Evil Hat Productions
CREATOR
over 1 year ago

Project Update: Design Diary: Promises

While the pledge train keeps rolling (our core book contributors are getting a 50% pay raise, with another bump firmly in sight at $190k!) we'd like to take a pause here and share some design insights from Andrew. Today's topic: the role of promises in the game.

We'll let Andrew take it from here:

Given that a crowdfunding campaign is a promise of its own, I thought I might talk about promises in Girl by Moonlight. Promises are defined thusly in the book:

A promise is an in-character statement, a belief about something you will do (or will never do) because of how you feel about another character. These promises aren’t necessarily something your character has ever said out loud—at least not to the other character—but they are conscious beliefs that guide their actions.

I was short a couple ways to give the protagonists XP, having pulled some bits out of Blades In The Dark. I loved the XP prompt “You struggled with issues from your vice or traumas during the session” and wanted something similar in Girl By Moonlight, but I didn’t have Trauma, or anything really analogous to it. 

So after some iteration I came into this idea of a connective element between protagonists, something with intention and hope behind it: Promises.

Each playbook has two Promise prompts, and protagonists are expected to have each filled out, connecting their character to two other protagonists. So immediately we get the much celebrated relationship triangle, with not only some detail of the connections, but asymmetry, and intent in there as well.
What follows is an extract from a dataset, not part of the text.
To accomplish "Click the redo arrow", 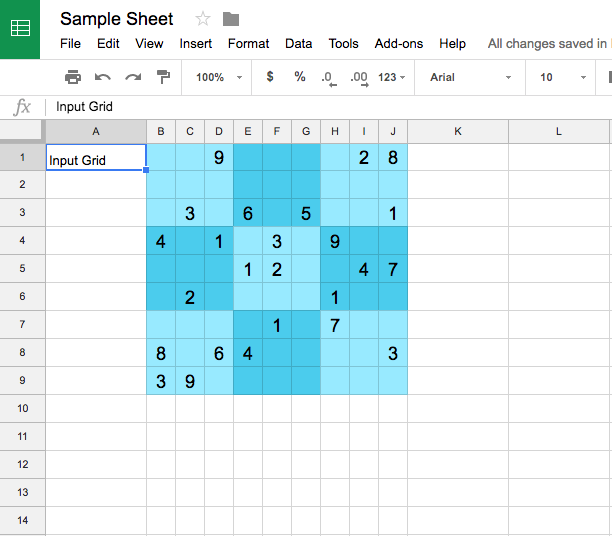I will tap(132, 77).
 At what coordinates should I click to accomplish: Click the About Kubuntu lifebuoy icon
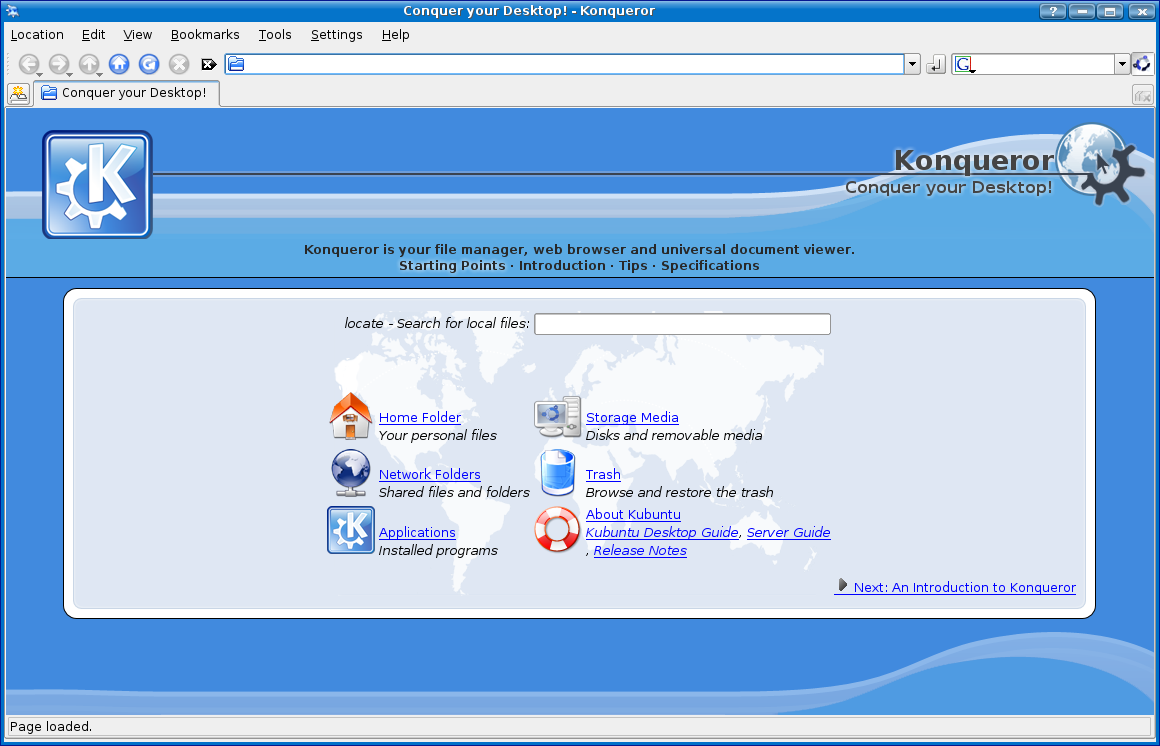[557, 530]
Writing good Promises is a skill, and it can be difficult at first, especially with limited context to write them in. The good news is that bad Promises won’t get in the way of play, and over time you can hone in on who your character is, and what they want for the other protagonists, and then change your Promises accordingly.
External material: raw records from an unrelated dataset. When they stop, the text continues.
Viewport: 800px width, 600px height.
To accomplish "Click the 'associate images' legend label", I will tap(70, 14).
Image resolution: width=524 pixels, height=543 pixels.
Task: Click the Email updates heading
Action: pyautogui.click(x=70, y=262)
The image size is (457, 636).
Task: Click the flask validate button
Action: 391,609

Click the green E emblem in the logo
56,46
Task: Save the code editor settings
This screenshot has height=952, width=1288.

My hope with this element of the game is that it will drive the protagonists to think about each other, and how they all interlock as pieces of the larger narrative. The group is the primary unit in play, so having fruitful group dynamics, internal tensions etc is essential.

It’s something that I think is a good play habit in any game, really, and a natural extension of ideas like ‘be a fan of the other players’. It’s one of the many places in GBM where you can see my thoughts and opinions about roleplaying come through. And since I wrote the rules, I get to insist that other folks try it out.